The Einstein Telescope has set high standards for its location. Stable ground with minimal disturbance from the surrounding area. But also a network of supportive scientific partners, companies able to supply the most advanced technology and a pleasant, accessible environment to live and work in. The Euregio Meuse-Rhine, where Belgium, Germany and the Netherlands meet, is where all these factors come together.
Calm and stability
The type of ground in which the Einstein Telescope is built will help determine its accuracy. The less it vibrates, the less that will disrupt the measuring equipment. The hard bedrock in the Euregio Meuse-Rhine, combined with a damping surface layer, would make an excellent substructure for the telescope.

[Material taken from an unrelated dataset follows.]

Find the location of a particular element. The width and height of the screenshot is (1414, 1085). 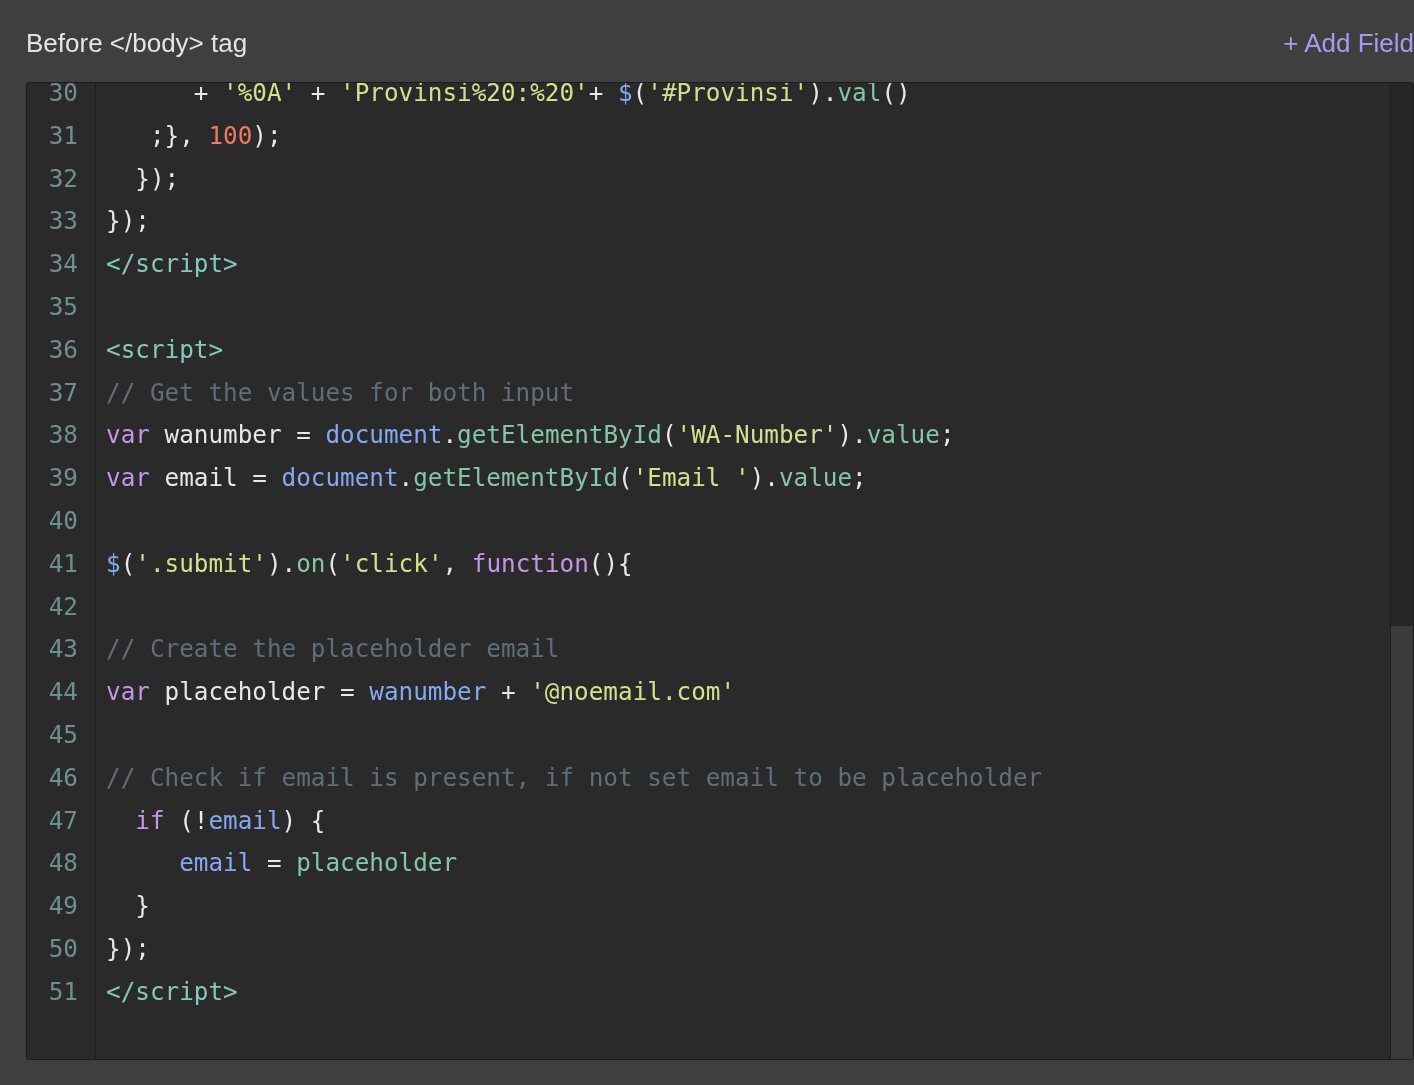

line-number: 33 is located at coordinates (63, 221).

Moreover, there are few railway lines, heavy industrial plants and wind turbines in the area. Its tranquillity, plus the certainty that this environment will be protected, only adds to its suitability. The underground equipment can be monitored and controlled remotely from the existing scientific institutes and campuses nearby.
The Euregio Meuse-Rhine is at the heart of a European top technology region. It is close to numerous universities – Dutch, Belgian and German – and has a concentration of high-tech companies with expertise in the necessary precision technology. Nikhef, the co-ordinating Dutch research institute, specializes in the development of advanced instrumentation and data analysis. This network of scientific institutions and technology experts enhances the region’s appeal as a location.
The region also boasts excellent facilities, including local and international schools, colleges and universities, as well as bustling cities close to nature. There is a rich variety of cultural and leisure options, too, making the area especially attractive as a place to live and work. And it is easily accessible by road, rail, water and air, with eight international airports within an hour’s travelling time. These excellent connections can only benefit the efficiency of the logistical processes required during construction of the Einstein Telescope.